• [Aim of the task]: Please collect every line from the rows below that contains the string "label", and copy each one out in full. Case counts.

····················

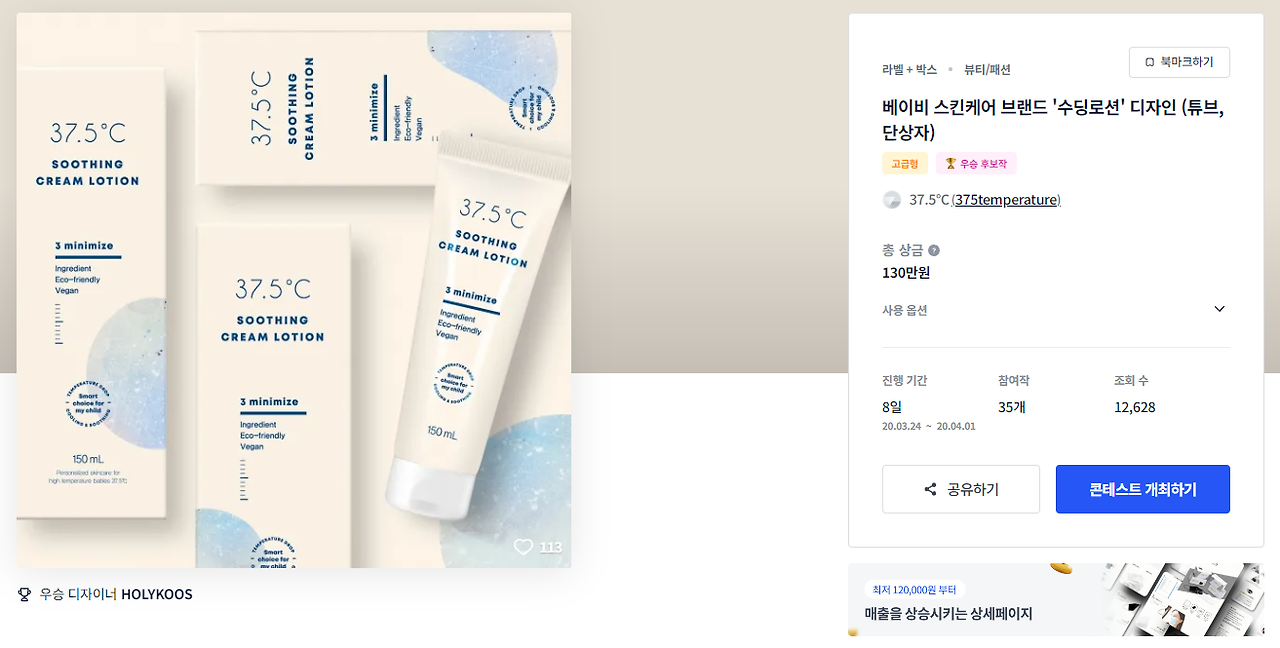This screenshot has width=1280, height=648.
Task: Open the 사용 옵션 section label
Action: (x=905, y=310)
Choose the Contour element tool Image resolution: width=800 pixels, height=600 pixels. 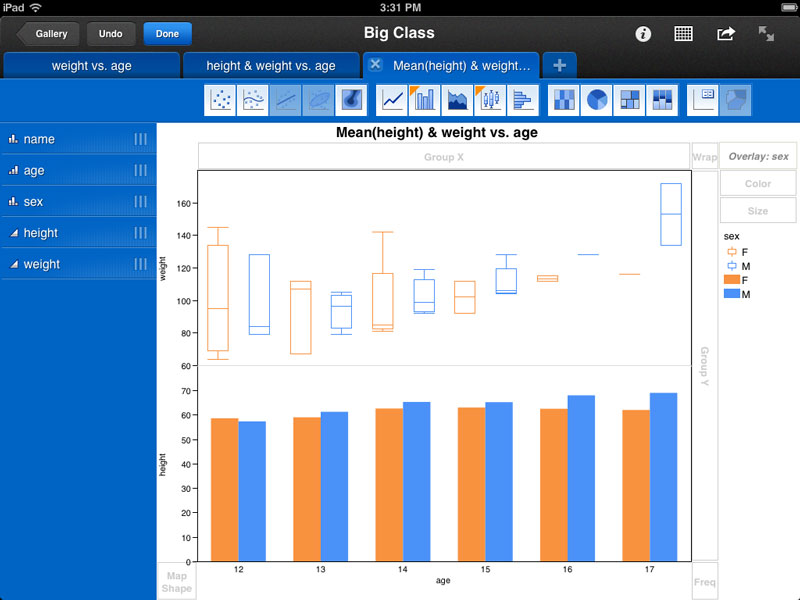352,100
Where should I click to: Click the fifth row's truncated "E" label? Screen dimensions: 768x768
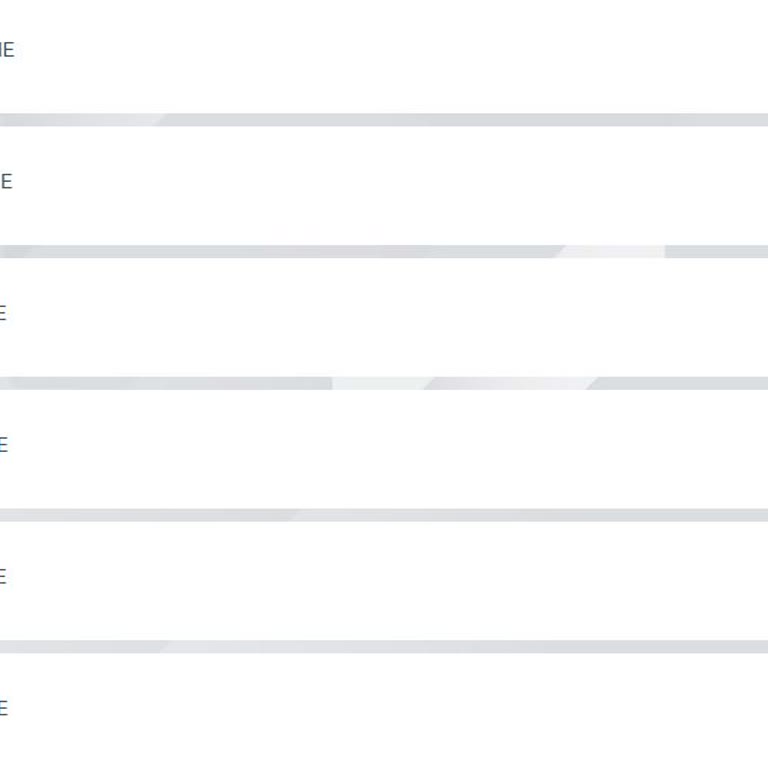3,576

····················

• [Solution to the exercise]:
Task: Open the 사용 옵션 section label
Where should I click to: Click the fifth row's truncated "E" label? Screen dimensions: 768x768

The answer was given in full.